Bees living along and near the Mediterranean Sea face more devastation... we just blogged about the bees lost to the wildfires on the Italian island of Sardinia and now this Turkish tragedy comes at the same time. Marmaris is located on the southwestern coast of Turkey, close to the Greek Island of Rhodes. 

At least eight people have died in the wildfires that have devastated Turkey's coastline.

In the Marmaris region, the people are also mourning the loss of their bees and their pine forests.

Most of the world’s pine honey came from this corner of Turkey. It is a special kind of honey that depends on a delicate ecosystem that has now been mostly destroyed.

The beekeepers in this area are facing a bleak future, having lost both their bees and their pine trees. Many homes and livelihoods are gone in one big blaze.

The people are sorrowful, and at this time they cannot imagine how beekeeping is not dead in their world.

This 2:30-minute video by BBC News is called “Will Turkey’s Bees Return After the Wildfires?”

 

 

The question becomes, if Turkey's bees were to return after the wildfires, what would they return to? If they weren’t killed in the blaze, they would return to find their pine trees gone—and therefore their source of food—and the trees are not coming back.

The rare pine honey of Marmaris is no more. The bees pollinated the pine trees and now all the pine trees are gone. Turkey has been the world’s biggest producer of pine honey and most of it came from this region.

It is easy enough to replace honeybees, at least so far. It is impossible to replace pine trees in a manner where this industry can recover. New pine trees can be planted but it will take 50-60 years for these trees to grow to the size where they acquire honey-giving properties and are populated by the necessary insects again.

Two full generations from now is when this area may be able to start making pine honey again.  

With their ecosystem destroyed, the people are grieving the loss of a way of life and their livelihood. Many of them are older and have been beekeepers all their lives. They don’t know what to do.  

Pine honey comes from only certain pine tree species: Pinus brutia and Pinus pinea. It requires cooperation between two types of insects.

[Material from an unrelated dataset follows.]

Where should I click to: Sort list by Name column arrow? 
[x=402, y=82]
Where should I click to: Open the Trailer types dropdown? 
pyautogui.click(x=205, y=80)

The bees first gather the honeydew (basura) secretions of the insect called Marchaline hellenicas that lives on the pine trees. These secretions contain the pine sap, to which the honeybees then add their own secretions to turn it into honey in their honeycombs.

Check out the Marmaris Honey House website to see the amazing honeycomb-shaped building and the beautiful interior of their 'honey temple-like building.' One sees immediately how proud these people are of their honeybees and pine trees and pine honey.

Perhaps once things settle down, if the bees do come back to the humans that love them, there will be a solution. It will not be ideal, because it won’t be pine honey. But maybe they can start over with other bee-friendly plants and produce a different type of honey while they wait with patience for their pine trees to grow for future generations.